メッカ、エルサレムサンティアゴガンダーラ、などなど、ヒトは聖地へ向かって歩いた。世界の多くの宗教が聖地への巡礼の旅を奨励したのは、信者が肉体的苦しみを伴う経験を通じて自己や絶対的存在と向かい合うことで、空間のもつ聖性、つまり現世の先に存在するであろう「神」の国を空間体験し、生のあり方を変貌させることになるからだろう。


とはいえ、庶民にとって巡礼は一生に一度あるかないかの宗教にかこつけた楽しい観光旅行でもあった。「伊勢は7回、熊野は3回」と、ひとが一生のうちに詣でるべき回数をうたった謡曲らしい。しかしひなびた山奥の熊野三社に詣でるのは3回が限度、それより食べ物屋さんが多くてお魚も美味しく洗練された伊勢に10回行ったほうが楽しいかもしれないな(暴言其の1)。

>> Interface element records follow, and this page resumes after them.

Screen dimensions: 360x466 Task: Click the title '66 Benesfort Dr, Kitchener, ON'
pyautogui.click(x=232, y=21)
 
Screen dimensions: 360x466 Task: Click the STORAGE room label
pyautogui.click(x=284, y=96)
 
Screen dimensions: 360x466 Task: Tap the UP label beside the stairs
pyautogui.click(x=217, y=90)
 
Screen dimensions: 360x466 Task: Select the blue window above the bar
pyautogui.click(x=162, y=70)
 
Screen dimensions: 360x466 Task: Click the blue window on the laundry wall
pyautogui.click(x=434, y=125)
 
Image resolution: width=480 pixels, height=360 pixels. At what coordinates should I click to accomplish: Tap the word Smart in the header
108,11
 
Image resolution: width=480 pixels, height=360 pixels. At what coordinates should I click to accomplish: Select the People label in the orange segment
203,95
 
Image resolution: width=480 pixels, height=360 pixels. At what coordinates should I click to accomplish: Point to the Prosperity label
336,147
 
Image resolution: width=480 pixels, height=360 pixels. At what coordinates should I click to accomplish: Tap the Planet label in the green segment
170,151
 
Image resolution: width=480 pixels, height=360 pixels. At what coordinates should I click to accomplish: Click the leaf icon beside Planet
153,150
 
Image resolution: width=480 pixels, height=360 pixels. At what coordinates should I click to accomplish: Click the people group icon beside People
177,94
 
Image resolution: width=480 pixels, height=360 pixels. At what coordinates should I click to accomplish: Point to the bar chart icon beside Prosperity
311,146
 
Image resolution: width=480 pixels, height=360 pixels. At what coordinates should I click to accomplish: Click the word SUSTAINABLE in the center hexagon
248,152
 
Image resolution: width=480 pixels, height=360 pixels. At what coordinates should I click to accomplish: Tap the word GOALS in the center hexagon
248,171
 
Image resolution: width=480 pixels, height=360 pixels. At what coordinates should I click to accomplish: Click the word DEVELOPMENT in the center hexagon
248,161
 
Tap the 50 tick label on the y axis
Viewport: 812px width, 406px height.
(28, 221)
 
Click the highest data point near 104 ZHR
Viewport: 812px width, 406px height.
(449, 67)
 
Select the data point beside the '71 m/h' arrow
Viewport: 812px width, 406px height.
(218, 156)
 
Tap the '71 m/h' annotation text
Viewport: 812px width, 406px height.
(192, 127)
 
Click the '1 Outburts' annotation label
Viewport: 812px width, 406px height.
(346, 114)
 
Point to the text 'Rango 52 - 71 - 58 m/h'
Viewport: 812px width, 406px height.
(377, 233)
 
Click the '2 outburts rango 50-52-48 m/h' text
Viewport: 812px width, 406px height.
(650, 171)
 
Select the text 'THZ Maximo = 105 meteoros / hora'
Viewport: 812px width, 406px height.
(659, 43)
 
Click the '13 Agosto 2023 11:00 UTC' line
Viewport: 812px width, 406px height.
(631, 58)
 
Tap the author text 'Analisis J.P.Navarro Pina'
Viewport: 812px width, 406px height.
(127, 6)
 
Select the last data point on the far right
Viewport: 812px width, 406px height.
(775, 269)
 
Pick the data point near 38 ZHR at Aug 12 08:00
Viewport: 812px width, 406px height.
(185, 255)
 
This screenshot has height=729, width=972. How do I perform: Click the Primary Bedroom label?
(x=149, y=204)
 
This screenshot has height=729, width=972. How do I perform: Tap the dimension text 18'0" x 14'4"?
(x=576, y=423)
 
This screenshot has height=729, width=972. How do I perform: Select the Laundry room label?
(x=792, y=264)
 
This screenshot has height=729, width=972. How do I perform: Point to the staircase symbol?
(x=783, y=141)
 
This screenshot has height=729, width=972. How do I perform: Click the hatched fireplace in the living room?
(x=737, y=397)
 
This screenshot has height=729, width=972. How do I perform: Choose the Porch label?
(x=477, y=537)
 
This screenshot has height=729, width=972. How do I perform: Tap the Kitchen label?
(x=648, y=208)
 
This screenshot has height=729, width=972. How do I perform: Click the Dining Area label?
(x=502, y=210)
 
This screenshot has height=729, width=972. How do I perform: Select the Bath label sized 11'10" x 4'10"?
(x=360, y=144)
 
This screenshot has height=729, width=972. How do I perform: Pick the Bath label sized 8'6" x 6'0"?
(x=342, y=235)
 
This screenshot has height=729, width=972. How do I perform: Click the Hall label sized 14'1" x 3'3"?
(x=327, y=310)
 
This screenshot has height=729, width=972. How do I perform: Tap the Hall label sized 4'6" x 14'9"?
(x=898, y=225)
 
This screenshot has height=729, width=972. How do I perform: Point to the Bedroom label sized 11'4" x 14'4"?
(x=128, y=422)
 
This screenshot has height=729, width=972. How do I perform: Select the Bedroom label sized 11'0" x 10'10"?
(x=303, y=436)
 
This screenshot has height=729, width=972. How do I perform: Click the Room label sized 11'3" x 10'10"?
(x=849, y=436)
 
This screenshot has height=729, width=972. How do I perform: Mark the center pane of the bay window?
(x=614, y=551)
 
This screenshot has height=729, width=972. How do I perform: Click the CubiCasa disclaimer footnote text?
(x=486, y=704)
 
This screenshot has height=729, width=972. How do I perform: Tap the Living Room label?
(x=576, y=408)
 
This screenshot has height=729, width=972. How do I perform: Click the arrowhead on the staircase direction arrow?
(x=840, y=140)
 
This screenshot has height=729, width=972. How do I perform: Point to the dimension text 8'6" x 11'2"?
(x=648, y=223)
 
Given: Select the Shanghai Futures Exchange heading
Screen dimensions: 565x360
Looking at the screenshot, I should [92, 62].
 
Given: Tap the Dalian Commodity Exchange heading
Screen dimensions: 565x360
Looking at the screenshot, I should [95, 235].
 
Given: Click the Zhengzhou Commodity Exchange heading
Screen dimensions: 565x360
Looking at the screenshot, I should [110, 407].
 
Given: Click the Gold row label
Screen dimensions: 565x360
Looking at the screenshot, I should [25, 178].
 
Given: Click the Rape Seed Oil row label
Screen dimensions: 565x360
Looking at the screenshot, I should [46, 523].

とかいって、伊勢神宮は想像以上に凄かった。国家は宗教で支えられている、というか、国家は宗教であることを圧倒的なパワーで感じさせられた。国家も宗教も概念であると同時に社会的、精神的な制度であるから。昔の大島渚映画の撮影セットのような?虚無的な風景。天まで立ちはだかる丸柱の巨大な無意味さが、目の前に深々とあけられた見えないヴォイドのようで、なんだかそらおそろしくなった。それでもできたての赤福3個+番茶=280円は噂通りのまろやかさで、甘さの中に気の遠くなるような虚無が忍び込む。

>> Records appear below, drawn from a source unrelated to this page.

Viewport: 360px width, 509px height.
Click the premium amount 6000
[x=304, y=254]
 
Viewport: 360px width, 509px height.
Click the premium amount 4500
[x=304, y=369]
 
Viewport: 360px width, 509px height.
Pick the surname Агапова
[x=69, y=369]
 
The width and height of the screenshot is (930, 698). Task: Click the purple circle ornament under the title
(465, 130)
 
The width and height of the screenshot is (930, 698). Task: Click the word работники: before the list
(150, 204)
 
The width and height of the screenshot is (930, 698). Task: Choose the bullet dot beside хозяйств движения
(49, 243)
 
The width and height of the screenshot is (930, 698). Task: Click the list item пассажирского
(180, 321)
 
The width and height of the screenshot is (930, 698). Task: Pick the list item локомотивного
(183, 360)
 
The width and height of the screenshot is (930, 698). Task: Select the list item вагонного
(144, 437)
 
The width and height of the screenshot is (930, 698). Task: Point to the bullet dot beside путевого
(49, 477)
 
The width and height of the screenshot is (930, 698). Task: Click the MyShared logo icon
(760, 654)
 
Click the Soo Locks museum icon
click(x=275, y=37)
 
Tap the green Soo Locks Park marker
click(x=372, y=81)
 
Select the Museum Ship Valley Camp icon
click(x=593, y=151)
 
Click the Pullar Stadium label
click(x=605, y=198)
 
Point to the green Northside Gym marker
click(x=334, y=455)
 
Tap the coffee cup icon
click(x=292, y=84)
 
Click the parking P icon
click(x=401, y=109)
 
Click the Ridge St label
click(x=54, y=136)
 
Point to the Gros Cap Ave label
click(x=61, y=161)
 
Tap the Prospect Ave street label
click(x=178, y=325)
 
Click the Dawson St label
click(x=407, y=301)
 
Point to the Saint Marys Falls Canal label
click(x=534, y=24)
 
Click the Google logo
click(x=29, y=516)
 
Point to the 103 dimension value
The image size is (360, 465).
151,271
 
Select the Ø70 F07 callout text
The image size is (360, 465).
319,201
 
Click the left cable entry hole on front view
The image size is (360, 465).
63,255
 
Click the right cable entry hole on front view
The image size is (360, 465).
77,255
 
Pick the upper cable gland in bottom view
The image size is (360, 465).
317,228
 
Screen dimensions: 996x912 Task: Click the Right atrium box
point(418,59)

などと感動していたら、帰りの電車をまんまと乗り過ごした。伊勢市駅前の庄やで2時間後の電車を待つ。サザエのつぼ焼きをいじくりながら、どうせなら東京も古式ゆかしい伊勢方式で式年遷宮したらいいのに…と、現実的な建設コストや移転費用をまじめに考えると厳しいから、せめて国会議事堂くらいなら既存の市民会館とか議場で代わりにどうにかならないかな…などと考えた。国会議員は地方選出(=非東京)議員のほうが圧倒的に多いのだから、それで不便になることは原理的にはないだろうし、そうすればいま話題の議員公舎も民間に払い下げられる。さらに「東京」を政治システムにおいて周縁化させることにより首都一極集中の流れが多少は緩和されるだろう。


だいたい、ニッポンのようなお祭り国家、NHKが紅白の後に流れる除夜の鐘の映像とともに、国会議事堂をかたどった神輿をかついで、国会遷宮!とか叫びながら練り歩く映像を流せば、年越しイヴェントとしてまったく無意味な感動を呼び起こすこと請け合い。それに47年に1度、今年はわが県に国会がやってくる!とか思えば、なんだかそれだけでみんながハッピーになれる気もする。国会遷宮予算とか計上し、またその1年間は開催都市の問題を重点的に扱える優先権を与えられるとかして、その1年に向けて各都道府県がそれなりに整備をがんばれば復興の基盤作りにもなる気もする。それに国会・沖縄年なんてそれだけで楽しげではないかしら。オリンピックよりもよっぽどみんなのためになる。